-- Opening Marker --
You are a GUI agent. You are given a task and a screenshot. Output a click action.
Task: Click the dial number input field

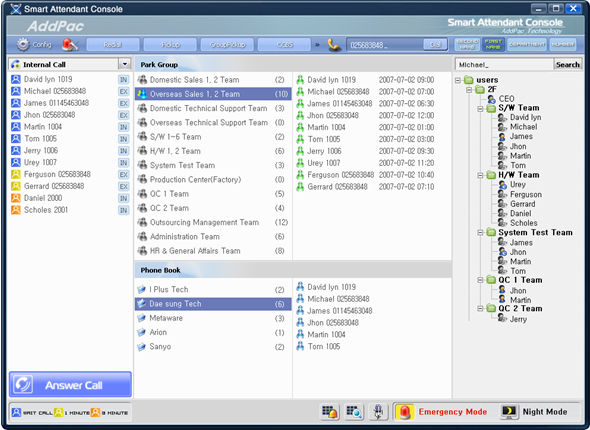pos(385,45)

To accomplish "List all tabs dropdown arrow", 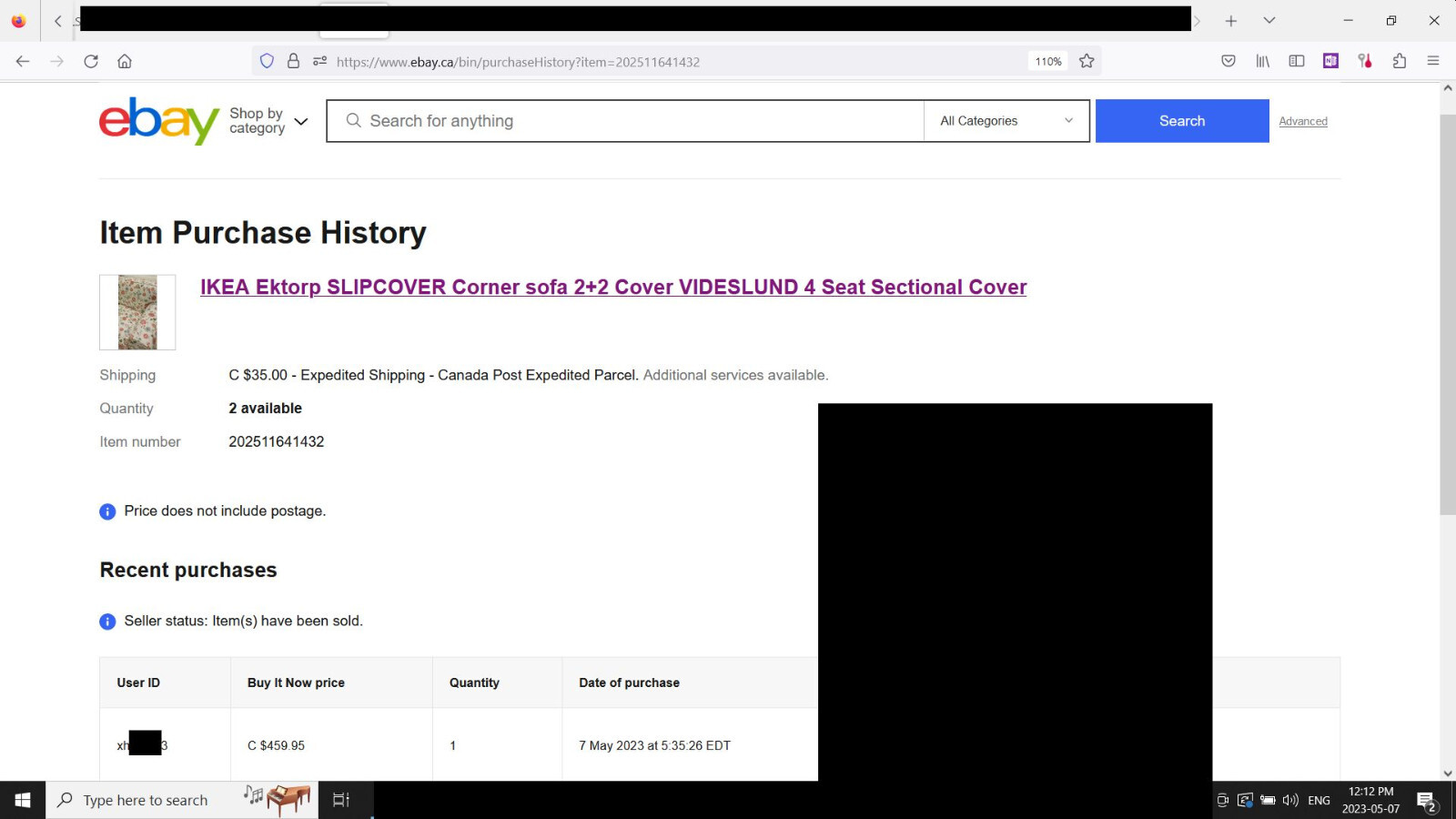I will tap(1269, 20).
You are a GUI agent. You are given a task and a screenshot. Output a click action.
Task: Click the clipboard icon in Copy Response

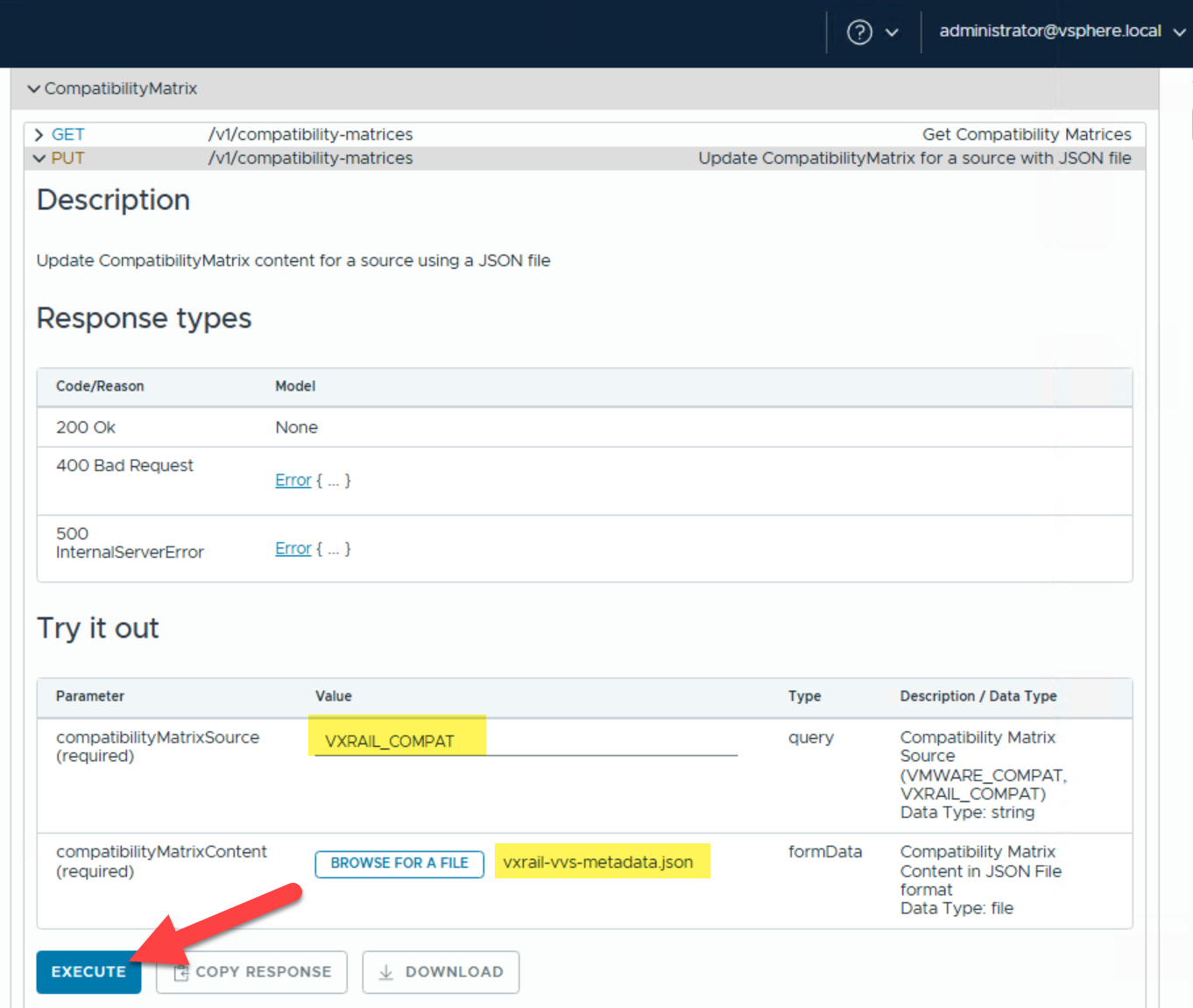click(180, 972)
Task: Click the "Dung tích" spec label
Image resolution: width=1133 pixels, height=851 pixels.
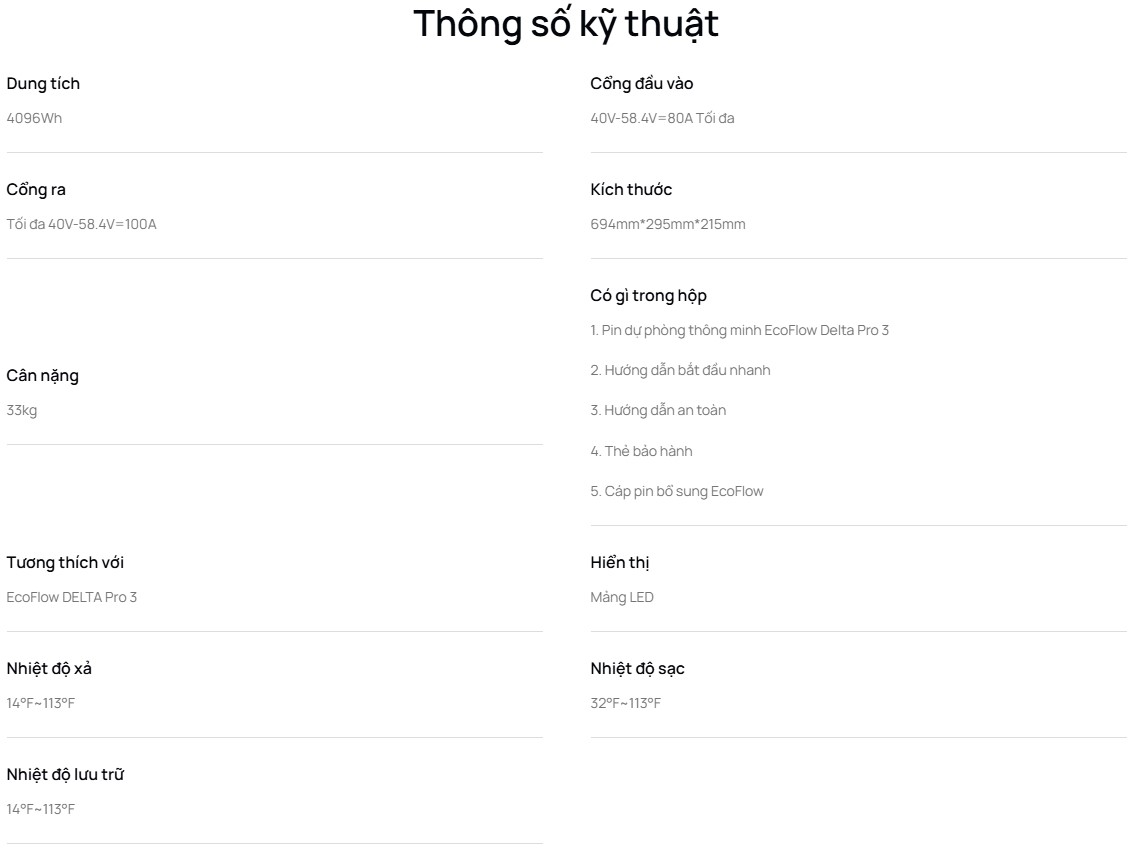Action: tap(43, 84)
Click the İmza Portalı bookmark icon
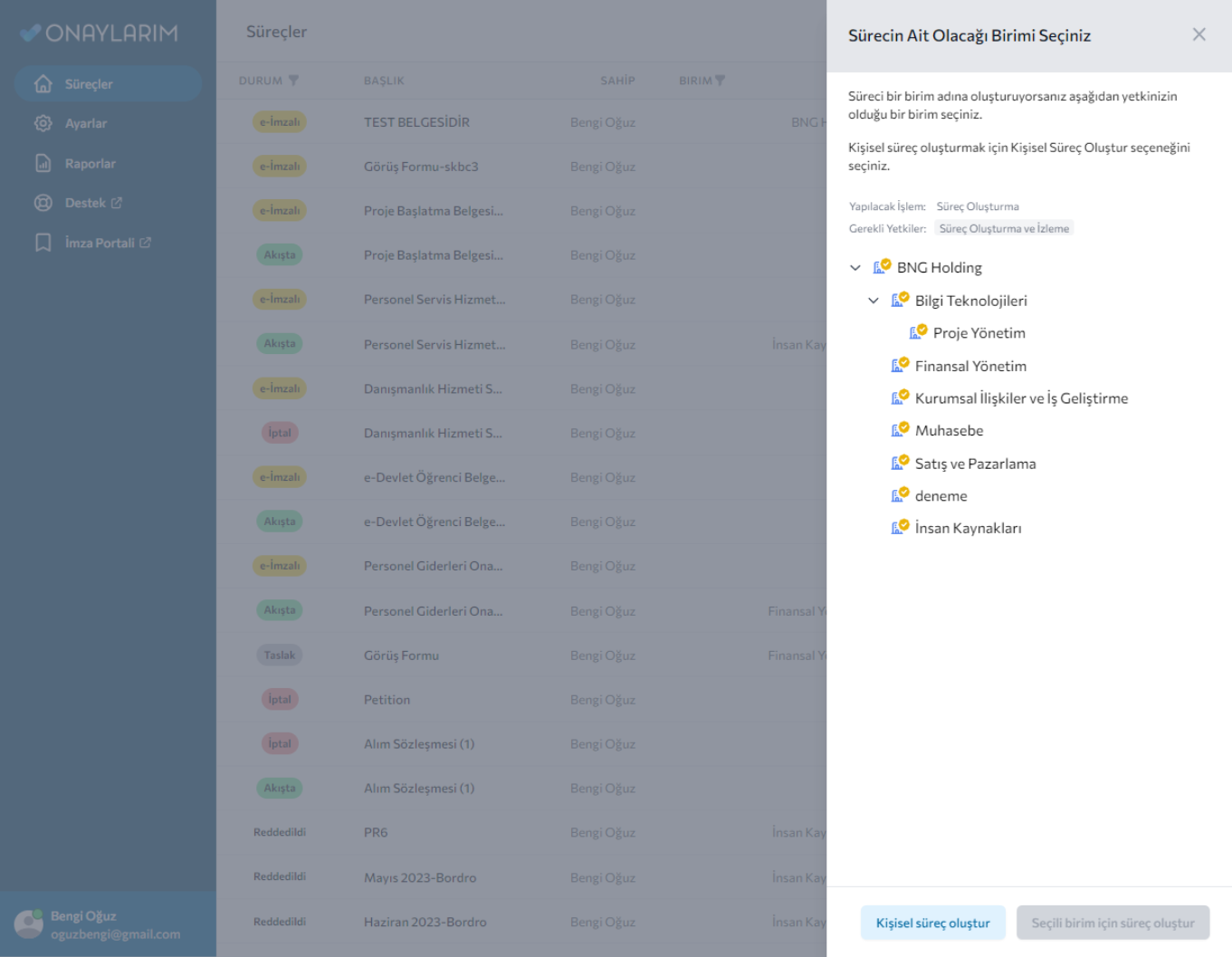 point(43,243)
-- Closing Marker --
Only one thing is required: an exact printout of the lines from the line containing "Task: Click the clipboard" through the last line of the records, pictures excluded.

Task: Click the clipboard icon in Copy Response

click(180, 972)
Task: Click the "Dung tích" spec label
Image resolution: width=1133 pixels, height=851 pixels.
Action: tap(43, 84)
Click the İmza Portalı bookmark icon
 point(43,243)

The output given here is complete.